Purpose
Formative assessment is a process that drives equitable assessment practices in the classroom -- a set of practices integrated into the teaching and learning experience in the classroom, moment-by-moment. Also called “assessment for learning,” the goal of formative assessment is to monitor student learning to provide ongoing feedback that can be used by educators to improve their teaching and by students to improve their learning. Both educators and students share the responsibility of facilitating the formative assessment process. Formative assessment is:
- Intentional and requires purposeful planning by educators
- Built on clear learning goals and success criteria
- Uses tasks, dialog, and instructional routines to elicit evidence of students’ thinking
- Driven by descriptive feedback to students
- Informative to adjustments in teaching and learning
Formative Assessment Process
As part of their balanced approach to assessment, educators throughout the Smarter Balanced Assessment Consortium have refined a
formative assessment process and developed instructional supports for students.

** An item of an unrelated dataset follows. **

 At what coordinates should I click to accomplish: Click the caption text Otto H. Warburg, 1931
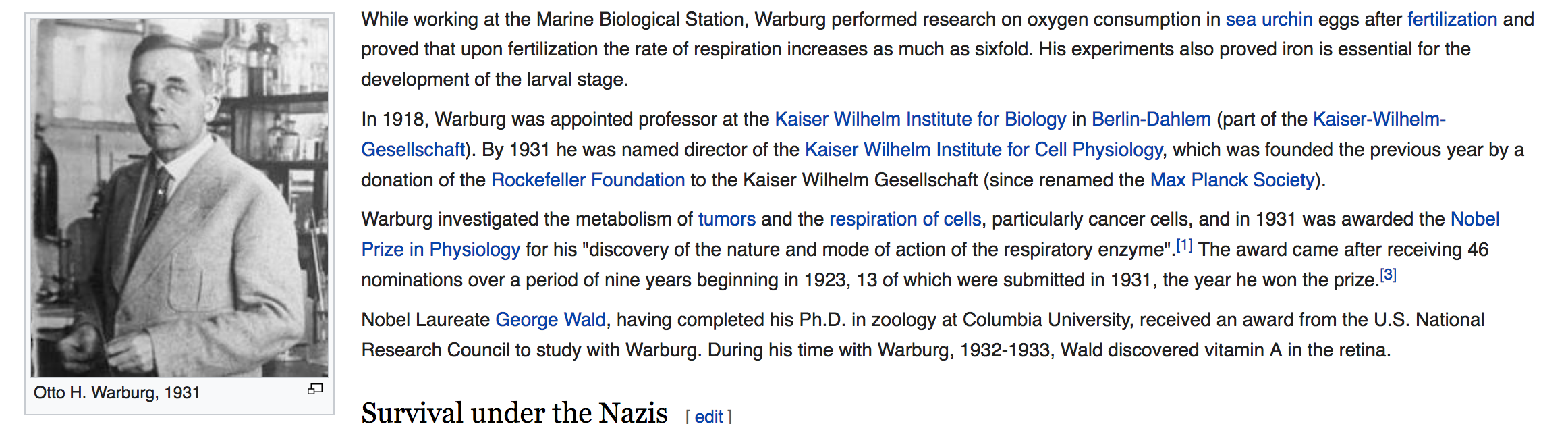point(117,393)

Each dimension of the formative assessment is elaborated below.
Click the picture on the right for a short video on Understanding the Formative Assessment Process.
OSAS Formative Assessment Online Tools: Formative assessment supports teaching and learning in flexible ways. This document describes online tools available from the Oregon Department of Education (ODE) to help educators gauge their students’ learning and determine next steps for instruction.

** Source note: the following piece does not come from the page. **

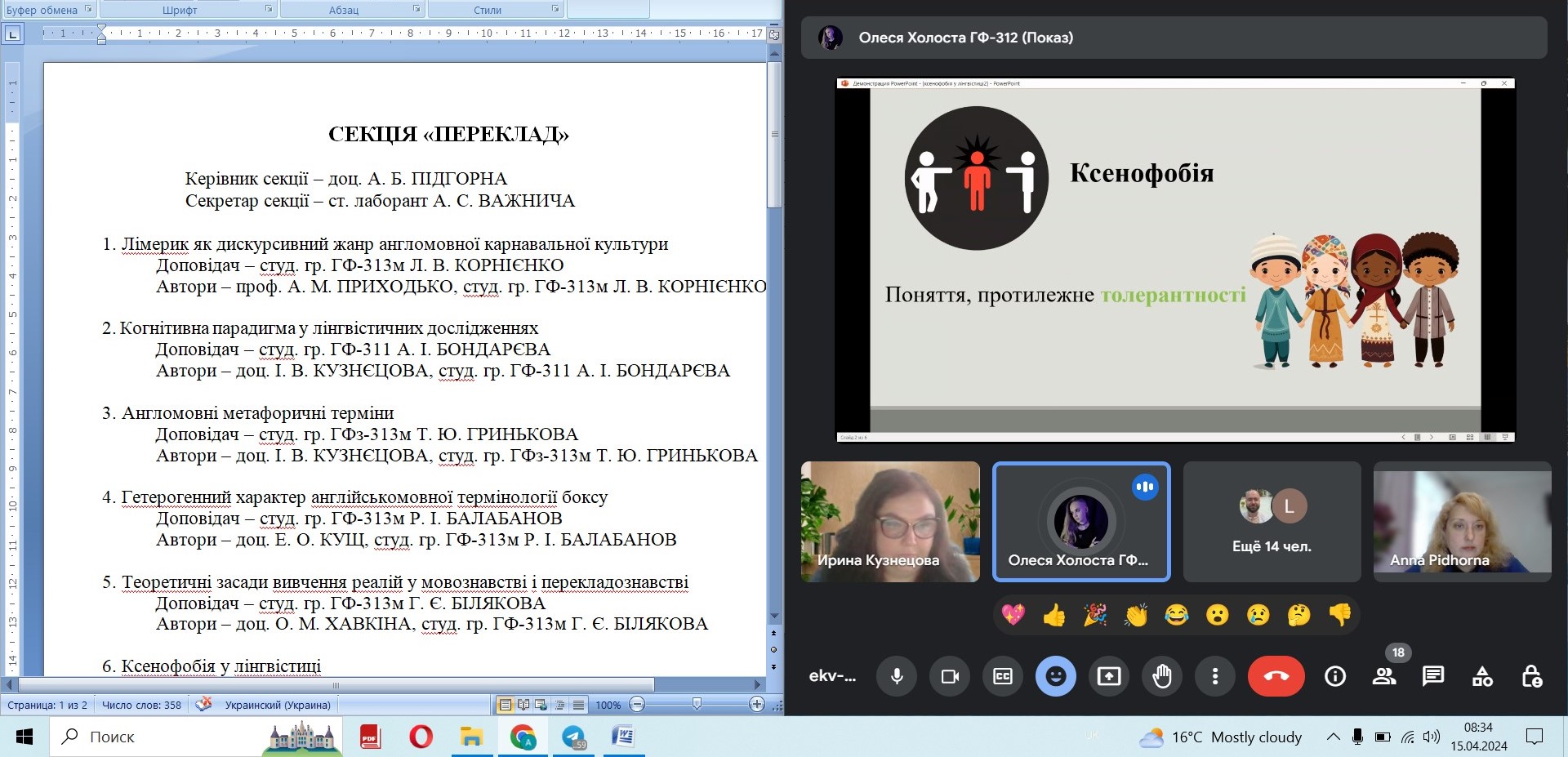
Task: Open the meeting activities icon
Action: tap(1482, 676)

Tools for Teachers is the new formative assessment component of the Smarter Balanced assessment system. It is an online collection of resources aligned with the Common Core State Standards that supports K–12 teachers in their use of the formative assessment process to adjust teaching to improve student learning. Tools for Teachers features:
The instructional resources in
Tools for Teachers are developed, submitted, and reviewed by members of the State Network of Educators. The State Network of Educators consists of educators from Smarter Balanced member states, including Oregon.

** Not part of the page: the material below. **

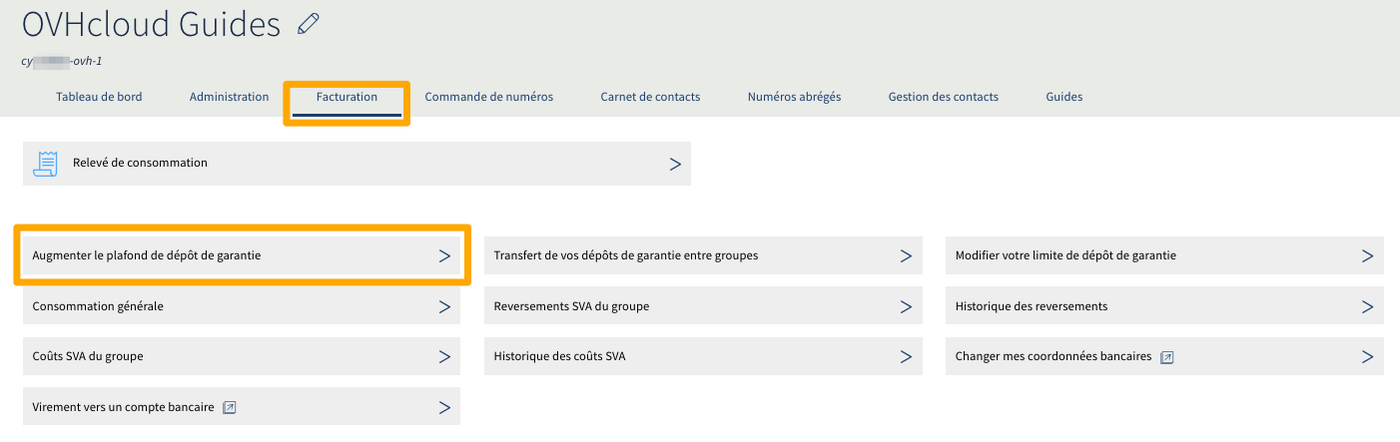
Task: Click the receipt icon for Relevé de consommation
Action: click(45, 164)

Tools for Teachers Resources:
What does this mean?
- Determine Learning Goals, or what students will know by the end of the lesson. Goals describe “big ideas” or concepts and reflect academic standards. Learning goals are written in student-friendly language, beginning with, “I understand...”
- Establish Success Criteria, or the evidence teachers and students use to determine how students are progressing toward learning goals. They are also written in student-friendly language, beginning with, “I can...”
Things to consider:
- Use the Backward Design process, through which instructional activities and strategies are framed around these learning goals.
- Use a learning progression rather than just grade-level standards to plan instruction. Achieve the Core’s Coherence Map Tool helps connect concepts and skills across grade levels.
- While learning goals typically center around the concepts and skills of standards, success criteria can embed components of SEL. Some examples include:
- I can ask a question of a classmate.
- I can identify when I feel “stuck” and can choose from my list of tools one way to get “unstuck”.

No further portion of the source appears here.